→ **Problem to work on**
Substitute "screen assistant" for "computer-use agent" everywhere it occurs in the records below, and write the records out again with nothing else changed.
___
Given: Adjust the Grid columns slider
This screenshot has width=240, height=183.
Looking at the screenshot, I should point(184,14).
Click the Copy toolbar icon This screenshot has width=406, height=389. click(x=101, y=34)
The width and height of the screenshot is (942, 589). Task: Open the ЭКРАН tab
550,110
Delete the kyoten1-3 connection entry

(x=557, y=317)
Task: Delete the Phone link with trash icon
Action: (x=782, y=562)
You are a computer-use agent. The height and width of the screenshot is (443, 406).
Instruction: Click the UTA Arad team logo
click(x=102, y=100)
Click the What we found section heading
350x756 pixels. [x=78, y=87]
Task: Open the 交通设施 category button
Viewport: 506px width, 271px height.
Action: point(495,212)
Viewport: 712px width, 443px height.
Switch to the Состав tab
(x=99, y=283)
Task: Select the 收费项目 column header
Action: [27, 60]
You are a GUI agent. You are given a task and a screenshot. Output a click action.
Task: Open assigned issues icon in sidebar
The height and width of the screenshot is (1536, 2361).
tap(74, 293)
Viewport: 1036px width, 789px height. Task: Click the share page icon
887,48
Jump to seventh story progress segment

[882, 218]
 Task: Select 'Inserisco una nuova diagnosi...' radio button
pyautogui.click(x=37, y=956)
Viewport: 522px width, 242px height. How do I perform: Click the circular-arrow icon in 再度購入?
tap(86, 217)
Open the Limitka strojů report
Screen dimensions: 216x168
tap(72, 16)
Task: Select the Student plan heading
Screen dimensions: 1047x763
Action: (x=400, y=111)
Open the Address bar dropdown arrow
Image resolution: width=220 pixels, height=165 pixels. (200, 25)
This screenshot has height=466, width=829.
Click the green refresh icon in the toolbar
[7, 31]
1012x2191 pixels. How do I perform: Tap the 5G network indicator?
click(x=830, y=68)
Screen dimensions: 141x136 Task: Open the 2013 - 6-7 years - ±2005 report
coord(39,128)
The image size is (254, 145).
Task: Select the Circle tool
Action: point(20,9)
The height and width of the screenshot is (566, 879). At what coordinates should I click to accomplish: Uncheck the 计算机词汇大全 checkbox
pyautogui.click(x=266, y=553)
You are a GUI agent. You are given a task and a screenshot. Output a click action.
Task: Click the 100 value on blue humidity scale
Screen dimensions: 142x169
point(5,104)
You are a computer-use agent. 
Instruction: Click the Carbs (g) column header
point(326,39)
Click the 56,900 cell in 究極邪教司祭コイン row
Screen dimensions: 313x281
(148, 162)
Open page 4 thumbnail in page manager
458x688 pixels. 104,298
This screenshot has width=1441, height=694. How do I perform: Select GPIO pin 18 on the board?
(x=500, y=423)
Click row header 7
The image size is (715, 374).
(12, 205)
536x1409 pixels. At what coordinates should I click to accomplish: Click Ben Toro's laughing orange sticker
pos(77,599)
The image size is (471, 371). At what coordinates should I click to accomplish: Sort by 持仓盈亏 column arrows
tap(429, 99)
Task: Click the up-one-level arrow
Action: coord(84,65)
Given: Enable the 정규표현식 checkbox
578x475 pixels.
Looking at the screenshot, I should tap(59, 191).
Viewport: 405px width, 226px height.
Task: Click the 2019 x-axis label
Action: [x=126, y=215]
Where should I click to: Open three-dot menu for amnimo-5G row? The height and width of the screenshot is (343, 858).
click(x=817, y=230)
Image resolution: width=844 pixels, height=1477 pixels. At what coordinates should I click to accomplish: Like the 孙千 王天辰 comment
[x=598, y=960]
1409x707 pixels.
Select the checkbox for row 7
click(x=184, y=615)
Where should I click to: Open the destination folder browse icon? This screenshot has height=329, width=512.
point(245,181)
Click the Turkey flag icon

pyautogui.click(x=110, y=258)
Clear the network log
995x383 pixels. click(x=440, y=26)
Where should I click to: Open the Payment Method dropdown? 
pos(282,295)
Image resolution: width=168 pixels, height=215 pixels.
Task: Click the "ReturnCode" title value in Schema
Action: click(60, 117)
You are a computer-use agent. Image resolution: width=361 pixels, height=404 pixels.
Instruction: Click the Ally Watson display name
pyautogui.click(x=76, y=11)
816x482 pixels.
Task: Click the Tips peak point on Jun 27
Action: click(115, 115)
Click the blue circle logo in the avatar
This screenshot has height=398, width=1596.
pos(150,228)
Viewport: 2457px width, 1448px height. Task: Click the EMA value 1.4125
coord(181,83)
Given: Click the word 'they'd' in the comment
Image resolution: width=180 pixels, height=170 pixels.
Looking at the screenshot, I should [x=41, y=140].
___
→ **Reply**
Given: Adjust the Grid columns slider
This screenshot has width=240, height=183.
Looking at the screenshot, I should point(184,14).
Click the Copy toolbar icon This screenshot has width=406, height=389. click(x=101, y=34)
The width and height of the screenshot is (942, 589). Task: Open the ЭКРАН tab
550,110
Delete the kyoten1-3 connection entry

(x=557, y=317)
Task: Delete the Phone link with trash icon
Action: (x=782, y=562)
You are a screen assistant. The height and width of the screenshot is (443, 406).
Instruction: Click the UTA Arad team logo
click(x=102, y=100)
Click the What we found section heading
350x756 pixels. [x=78, y=87]
Task: Open the 交通设施 category button
Viewport: 506px width, 271px height.
Action: point(495,212)
Viewport: 712px width, 443px height.
Switch to the Состав tab
(x=99, y=283)
Task: Select the 收费项目 column header
Action: [27, 60]
You are a GUI agent. You are given a task and a screenshot. Output a click action.
Task: Open assigned issues icon in sidebar
The height and width of the screenshot is (1536, 2361).
tap(74, 293)
Viewport: 1036px width, 789px height. Task: Click the share page icon
887,48
Jump to seventh story progress segment

[882, 218]
 Task: Select 'Inserisco una nuova diagnosi...' radio button
pyautogui.click(x=37, y=956)
Viewport: 522px width, 242px height. How do I perform: Click the circular-arrow icon in 再度購入?
tap(86, 217)
Open the Limitka strojů report
Screen dimensions: 216x168
tap(72, 16)
Task: Select the Student plan heading
Screen dimensions: 1047x763
Action: (x=400, y=111)
Open the Address bar dropdown arrow
Image resolution: width=220 pixels, height=165 pixels. (200, 25)
This screenshot has height=466, width=829.
Click the green refresh icon in the toolbar
[7, 31]
1012x2191 pixels. How do I perform: Tap the 5G network indicator?
click(x=830, y=68)
Screen dimensions: 141x136 Task: Open the 2013 - 6-7 years - ±2005 report
coord(39,128)
The image size is (254, 145).
Task: Select the Circle tool
Action: point(20,9)
The height and width of the screenshot is (566, 879). At what coordinates should I click to accomplish: Uncheck the 计算机词汇大全 checkbox
pyautogui.click(x=266, y=553)
You are a GUI agent. You are given a task and a screenshot. Output a click action.
Task: Click the 100 value on blue humidity scale
Screen dimensions: 142x169
point(5,104)
You are a screen assistant. 
Instruction: Click the Carbs (g) column header
point(326,39)
Click the 56,900 cell in 究極邪教司祭コイン row
Screen dimensions: 313x281
(148, 162)
Open page 4 thumbnail in page manager
458x688 pixels. 104,298
This screenshot has width=1441, height=694. How do I perform: Select GPIO pin 18 on the board?
(x=500, y=423)
Click row header 7
The image size is (715, 374).
(12, 205)
536x1409 pixels. At what coordinates should I click to accomplish: Click Ben Toro's laughing orange sticker
pos(77,599)
The image size is (471, 371). At what coordinates should I click to accomplish: Sort by 持仓盈亏 column arrows
tap(429, 99)
Task: Click the up-one-level arrow
Action: coord(84,65)
Given: Enable the 정규표현식 checkbox
578x475 pixels.
Looking at the screenshot, I should tap(59, 191).
Viewport: 405px width, 226px height.
Task: Click the 2019 x-axis label
Action: [x=126, y=215]
Where should I click to: Open three-dot menu for amnimo-5G row? The height and width of the screenshot is (343, 858).
click(x=817, y=230)
Image resolution: width=844 pixels, height=1477 pixels. At what coordinates should I click to accomplish: Like the 孙千 王天辰 comment
[x=598, y=960]
1409x707 pixels.
Select the checkbox for row 7
click(x=184, y=615)
Where should I click to: Open the destination folder browse icon? This screenshot has height=329, width=512.
point(245,181)
Click the Turkey flag icon

pyautogui.click(x=110, y=258)
Clear the network log
995x383 pixels. click(x=440, y=26)
Where should I click to: Open the Payment Method dropdown? 
pos(282,295)
Image resolution: width=168 pixels, height=215 pixels.
Task: Click the "ReturnCode" title value in Schema
Action: click(60, 117)
You are a screen assistant. Image resolution: width=361 pixels, height=404 pixels.
Instruction: Click the Ally Watson display name
pyautogui.click(x=76, y=11)
816x482 pixels.
Task: Click the Tips peak point on Jun 27
Action: click(115, 115)
Click the blue circle logo in the avatar
This screenshot has height=398, width=1596.
pos(150,228)
Viewport: 2457px width, 1448px height. Task: Click the EMA value 1.4125
coord(181,83)
Given: Click the word 'they'd' in the comment
Image resolution: width=180 pixels, height=170 pixels.
Looking at the screenshot, I should [x=41, y=140].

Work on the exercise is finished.